2.  Also for every object you are using in your main loop that is in the
    following list:

    | GPU objects             |
    |-------------------------|
    | Beam                    |
    | Profile                 |
    | RingAndRFTracker        |
    | TotalInducedVoltage     |
    | InducedVoltageTime      |
    | InducedVoltageFreq      |
    | InductiveImpedance      |
    | InducedVoltageResonator |
    | RFStation               |
    | BeamFeedback            |

    you need to call their `to_gpu()` method. The following is a typical
    example from the \_\_EXAMPLES/gpu_main_files/EX_01_Acceleration.py
    mainfile.

    ``` python
    # Define Objects
    beam = Beam(ring, N_p, N_b)
    profile = Profile(beam, CutOptions(n_slices=100), 
                FitOptions(fit_option='gaussian'))
    # Initialize gpu
    beam.to_gpu()
    profile.to_gpu()
    ```

    If an object of this list has a reference inside a different one you
    don't need to use the `to_gpu()` for the referenced object.

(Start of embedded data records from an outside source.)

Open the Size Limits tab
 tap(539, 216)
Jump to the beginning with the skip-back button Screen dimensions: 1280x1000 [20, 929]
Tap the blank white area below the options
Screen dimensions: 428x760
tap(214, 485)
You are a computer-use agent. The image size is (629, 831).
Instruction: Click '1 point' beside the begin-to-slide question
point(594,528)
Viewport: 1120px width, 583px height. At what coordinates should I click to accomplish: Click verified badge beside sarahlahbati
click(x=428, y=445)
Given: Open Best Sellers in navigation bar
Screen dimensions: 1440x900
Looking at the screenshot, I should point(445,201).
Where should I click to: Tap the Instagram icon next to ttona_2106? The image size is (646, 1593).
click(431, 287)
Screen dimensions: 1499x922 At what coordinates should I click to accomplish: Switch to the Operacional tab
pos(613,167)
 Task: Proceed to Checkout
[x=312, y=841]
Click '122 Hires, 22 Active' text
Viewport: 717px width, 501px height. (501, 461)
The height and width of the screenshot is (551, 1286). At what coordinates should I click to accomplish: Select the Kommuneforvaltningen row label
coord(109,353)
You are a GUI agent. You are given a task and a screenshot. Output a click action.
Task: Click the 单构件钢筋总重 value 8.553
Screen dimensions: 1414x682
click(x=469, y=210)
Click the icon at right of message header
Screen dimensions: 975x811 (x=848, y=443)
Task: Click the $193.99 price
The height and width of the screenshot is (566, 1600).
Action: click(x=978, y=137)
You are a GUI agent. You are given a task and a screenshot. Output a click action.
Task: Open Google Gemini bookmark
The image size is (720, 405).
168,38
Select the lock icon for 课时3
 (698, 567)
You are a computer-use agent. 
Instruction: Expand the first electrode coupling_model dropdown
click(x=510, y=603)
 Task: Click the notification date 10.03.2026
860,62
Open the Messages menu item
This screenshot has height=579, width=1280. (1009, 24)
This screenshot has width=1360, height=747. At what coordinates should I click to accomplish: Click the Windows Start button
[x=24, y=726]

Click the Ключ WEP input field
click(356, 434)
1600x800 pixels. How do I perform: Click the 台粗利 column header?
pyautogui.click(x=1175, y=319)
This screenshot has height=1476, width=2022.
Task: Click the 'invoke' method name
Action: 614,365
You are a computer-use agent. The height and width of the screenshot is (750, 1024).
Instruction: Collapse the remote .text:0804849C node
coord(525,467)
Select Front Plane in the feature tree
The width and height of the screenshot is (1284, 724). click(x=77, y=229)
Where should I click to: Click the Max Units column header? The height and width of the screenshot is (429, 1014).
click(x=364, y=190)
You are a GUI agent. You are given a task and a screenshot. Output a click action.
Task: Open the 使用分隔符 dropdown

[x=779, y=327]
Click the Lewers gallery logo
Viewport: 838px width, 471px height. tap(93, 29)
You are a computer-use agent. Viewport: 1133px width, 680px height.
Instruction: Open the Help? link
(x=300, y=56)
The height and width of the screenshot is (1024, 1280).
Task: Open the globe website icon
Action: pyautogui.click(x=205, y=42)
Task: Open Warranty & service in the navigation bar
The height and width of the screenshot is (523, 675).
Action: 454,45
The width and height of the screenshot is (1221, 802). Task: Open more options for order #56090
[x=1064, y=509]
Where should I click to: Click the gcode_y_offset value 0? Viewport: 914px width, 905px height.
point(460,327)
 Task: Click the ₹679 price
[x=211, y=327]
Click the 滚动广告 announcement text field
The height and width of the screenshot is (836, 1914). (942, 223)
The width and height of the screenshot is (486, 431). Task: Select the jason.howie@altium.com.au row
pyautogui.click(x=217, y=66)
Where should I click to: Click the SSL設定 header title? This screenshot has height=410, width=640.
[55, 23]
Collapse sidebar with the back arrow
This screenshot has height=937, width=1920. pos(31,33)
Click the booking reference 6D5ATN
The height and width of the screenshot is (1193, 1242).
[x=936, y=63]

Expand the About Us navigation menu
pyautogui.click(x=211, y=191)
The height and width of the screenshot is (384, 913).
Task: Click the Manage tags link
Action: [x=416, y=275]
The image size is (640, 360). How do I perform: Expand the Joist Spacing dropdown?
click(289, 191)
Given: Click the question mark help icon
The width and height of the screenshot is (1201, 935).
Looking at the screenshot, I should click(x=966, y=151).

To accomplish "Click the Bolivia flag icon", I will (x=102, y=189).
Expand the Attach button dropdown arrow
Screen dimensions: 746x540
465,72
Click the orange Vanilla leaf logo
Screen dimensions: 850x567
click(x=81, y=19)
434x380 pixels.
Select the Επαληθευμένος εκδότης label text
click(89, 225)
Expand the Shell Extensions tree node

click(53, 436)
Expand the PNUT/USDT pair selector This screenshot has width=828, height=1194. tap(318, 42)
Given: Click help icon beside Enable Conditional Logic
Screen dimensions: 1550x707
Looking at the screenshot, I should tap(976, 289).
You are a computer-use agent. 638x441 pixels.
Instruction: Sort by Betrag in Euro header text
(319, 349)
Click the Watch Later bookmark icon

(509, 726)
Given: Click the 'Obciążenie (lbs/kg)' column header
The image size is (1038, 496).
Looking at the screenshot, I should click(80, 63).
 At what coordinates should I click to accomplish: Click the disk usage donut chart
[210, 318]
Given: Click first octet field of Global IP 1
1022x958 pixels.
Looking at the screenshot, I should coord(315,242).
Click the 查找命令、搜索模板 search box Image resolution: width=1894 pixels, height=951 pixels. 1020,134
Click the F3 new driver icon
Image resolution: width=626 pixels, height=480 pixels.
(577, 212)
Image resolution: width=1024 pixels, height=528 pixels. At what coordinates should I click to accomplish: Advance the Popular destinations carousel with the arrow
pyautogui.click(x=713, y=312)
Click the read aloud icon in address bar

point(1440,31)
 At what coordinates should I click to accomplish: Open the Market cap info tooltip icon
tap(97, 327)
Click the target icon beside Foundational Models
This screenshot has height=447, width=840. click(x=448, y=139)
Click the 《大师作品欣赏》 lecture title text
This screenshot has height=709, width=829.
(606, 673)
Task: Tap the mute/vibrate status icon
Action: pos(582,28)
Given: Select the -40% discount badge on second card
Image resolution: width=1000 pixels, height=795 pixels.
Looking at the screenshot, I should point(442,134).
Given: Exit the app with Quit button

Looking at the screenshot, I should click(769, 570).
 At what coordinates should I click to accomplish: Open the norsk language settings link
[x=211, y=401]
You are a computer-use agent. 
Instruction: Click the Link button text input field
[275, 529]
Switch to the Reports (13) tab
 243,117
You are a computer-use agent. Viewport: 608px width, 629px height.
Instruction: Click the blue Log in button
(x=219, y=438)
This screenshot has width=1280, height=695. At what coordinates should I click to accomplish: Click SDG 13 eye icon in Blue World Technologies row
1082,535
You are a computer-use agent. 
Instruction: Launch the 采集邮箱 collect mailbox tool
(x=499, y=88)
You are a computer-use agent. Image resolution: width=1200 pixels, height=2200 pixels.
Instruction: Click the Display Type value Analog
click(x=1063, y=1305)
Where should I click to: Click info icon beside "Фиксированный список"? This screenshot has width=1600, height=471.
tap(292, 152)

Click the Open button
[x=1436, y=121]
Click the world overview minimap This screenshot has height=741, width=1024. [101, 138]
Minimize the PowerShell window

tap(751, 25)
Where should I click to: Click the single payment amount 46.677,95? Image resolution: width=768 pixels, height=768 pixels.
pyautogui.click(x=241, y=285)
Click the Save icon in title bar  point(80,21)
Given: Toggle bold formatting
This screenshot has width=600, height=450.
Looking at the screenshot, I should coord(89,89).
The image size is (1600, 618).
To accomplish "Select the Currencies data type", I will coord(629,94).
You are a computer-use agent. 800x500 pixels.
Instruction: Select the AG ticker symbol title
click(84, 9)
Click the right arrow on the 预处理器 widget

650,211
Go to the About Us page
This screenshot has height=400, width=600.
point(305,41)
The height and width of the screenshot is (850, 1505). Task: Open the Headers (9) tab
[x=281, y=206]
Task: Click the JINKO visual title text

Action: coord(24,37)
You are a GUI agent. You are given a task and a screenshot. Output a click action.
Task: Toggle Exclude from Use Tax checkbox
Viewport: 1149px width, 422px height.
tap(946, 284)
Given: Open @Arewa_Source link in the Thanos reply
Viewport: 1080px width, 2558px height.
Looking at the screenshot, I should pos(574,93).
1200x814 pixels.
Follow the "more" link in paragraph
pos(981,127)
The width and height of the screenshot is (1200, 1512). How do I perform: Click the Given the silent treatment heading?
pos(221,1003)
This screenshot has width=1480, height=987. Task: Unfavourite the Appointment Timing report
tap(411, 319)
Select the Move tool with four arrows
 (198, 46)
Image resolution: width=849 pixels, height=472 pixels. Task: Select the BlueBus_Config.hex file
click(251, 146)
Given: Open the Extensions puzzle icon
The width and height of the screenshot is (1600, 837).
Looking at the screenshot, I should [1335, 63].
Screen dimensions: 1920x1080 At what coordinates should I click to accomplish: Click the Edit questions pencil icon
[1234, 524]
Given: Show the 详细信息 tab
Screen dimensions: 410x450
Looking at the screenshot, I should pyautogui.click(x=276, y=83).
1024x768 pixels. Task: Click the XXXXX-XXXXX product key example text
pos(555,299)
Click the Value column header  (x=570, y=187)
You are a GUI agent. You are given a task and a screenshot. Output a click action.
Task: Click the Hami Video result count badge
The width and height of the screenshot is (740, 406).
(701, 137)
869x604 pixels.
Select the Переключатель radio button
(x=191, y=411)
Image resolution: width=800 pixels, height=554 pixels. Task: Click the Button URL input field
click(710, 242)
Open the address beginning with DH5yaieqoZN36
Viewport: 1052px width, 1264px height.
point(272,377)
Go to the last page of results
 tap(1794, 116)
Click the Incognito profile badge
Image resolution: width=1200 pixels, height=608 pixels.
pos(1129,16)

In the
    previous example, we don't need to call `beam.to_gpu()` since `beam` is
    referenced inside the `profile`. The same would apply in a
    `TotalInducedVoltage` object and the objects in its
    `induced_voltage_list`.

# Developers

-   Simon Albright (simon.albright (at) cern.ch)
-   Theodoros Argyropoulos (theodoros.argyropoulos (at) cern.ch)
-   Konstantinos Iliakis (konstantinos.iliakis (at) cern.ch)
-   Ivan Karpov (ivan.karpov (at) cern.ch)
-   Alexandre Lasheen (alexandre.lasheen (at) cern.ch)
-   Juan Esteban Muller (JuanF.EstebanMuller (at) ess.eu)
-   Danilo Quartullo (danilo.quartullo (at) cern.ch)
-   Joel Repond (joel (at) repond.ch)
-   Markus Schwarz (markus.schwarz (at) kit.edu)
-   Helga Timko (Helga.Timko (at) cern.ch)

# Structure

-   the folder \_\_EXAMPLES contains several main files which show how
    to use the principal features of the code;
-   the \_\_doc folder contains the source files for the documentation
    on-line;
-   the various packages which constitute the code are under the blond
    directory;
-   blond/compile.py is needed to compile all the C++ files present in
    the project; this file should be run once before launching any
    simulation. The compiler C++ GCC (at least version 4.8) is
    necessary.
-   WARNINGS.txt contains useful information related to code usage.